- _PROBLEM DESCRIPTION_:
Repeat the full listing below verbatim and keep the images out.

• • • •

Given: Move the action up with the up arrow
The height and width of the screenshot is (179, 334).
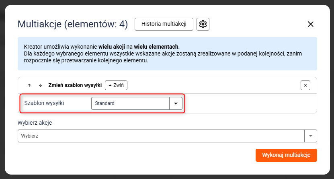Looking at the screenshot, I should click(29, 85).
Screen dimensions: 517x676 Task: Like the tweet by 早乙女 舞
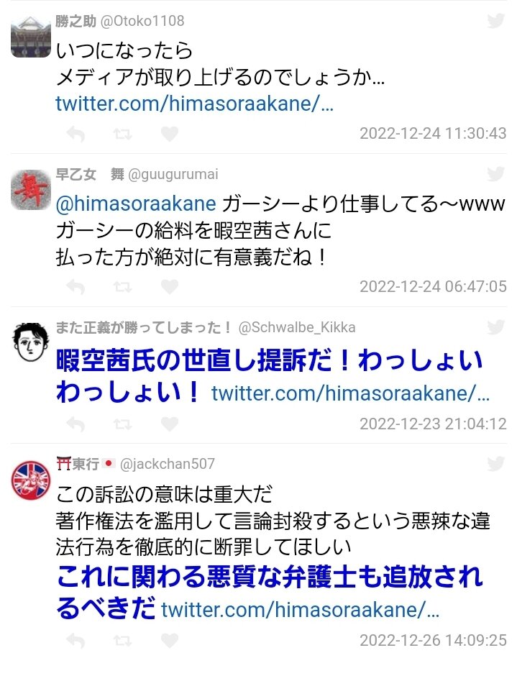(x=170, y=287)
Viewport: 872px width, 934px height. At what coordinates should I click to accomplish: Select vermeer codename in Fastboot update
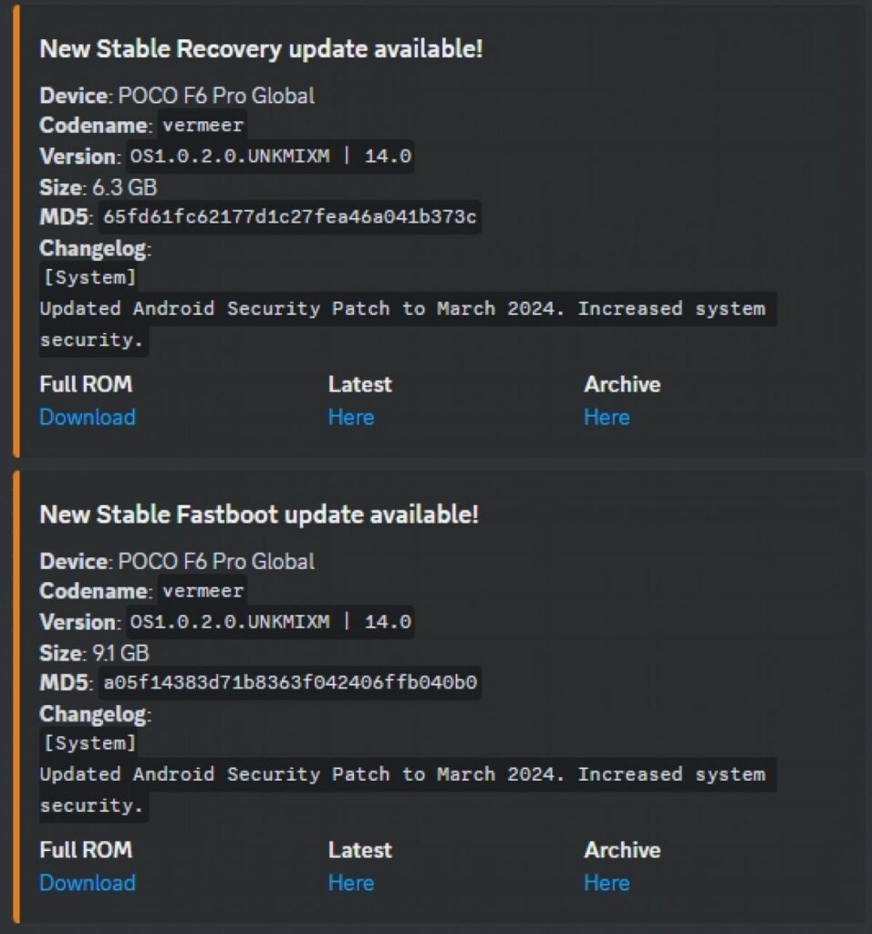[202, 590]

• • • •

- _TASK RESPONSE_:
Given: Move the action up with the up arrow
The height and width of the screenshot is (179, 334).
Looking at the screenshot, I should click(29, 85).
Screen dimensions: 517x676 Task: Like the tweet by 早乙女 舞
(x=170, y=287)
Viewport: 872px width, 934px height. At what coordinates should I click to accomplish: Select vermeer codename in Fastboot update
[202, 590]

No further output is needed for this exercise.